Smith and Hammonds seem to imply that outing the Resident Dean at fault would have resulted in his or her removal and the delay of his or her students’ Ad Board cases. Lewis finds it unlikely that other Resident Deans would have demanded the head of a colleague who had made an honest mistake. Besides, Lewis says, it’s only right to tell people that you are violating the privacy of their inbox, and to explain why. Hard to argue with that, especially since Howell told Hammonds in September that email searches would be “sort of drastic and problematic.”
Third: refuse to address the searches’ ethical implications.
Howell sent a letter asking Faust to explain her thoughts on the searches, Faust came closest to addressing the issue in her comment the same day: “Questions about whether more resident deans should have been informed sooner are fair to ask.”
So Faust’s personal opinion on the searches is…what? An answer would have been better than bureaucratic evasiveness.

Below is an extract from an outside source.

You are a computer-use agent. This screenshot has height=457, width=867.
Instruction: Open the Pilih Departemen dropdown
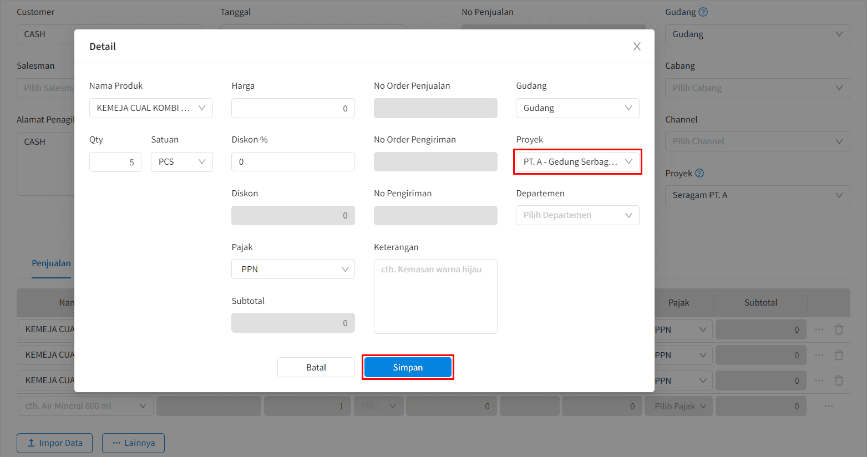pyautogui.click(x=577, y=215)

In sum, the administration screwed this one up big time. It compromised the trust of both faculty and students. Faculty may now begin to eschew FAS accounts and students were swapping rumors that the Office of Student Life might have been monitoring list-serves for River Run festivities, which they have denied. Some worry that Resident Deans are no longer trusted confidants.
Faust appears bent on never saying anything unscripted or conceivably offensive (the ghost of Larry Summers haunts her, perhaps). But being a leader sometimes means having the guts to take charge. When will Faust?
Wyatt N. Troia ’14, a Crimson editorial writer, is an economics concentrator in Winthrop House. His column appears on alternate Fridays.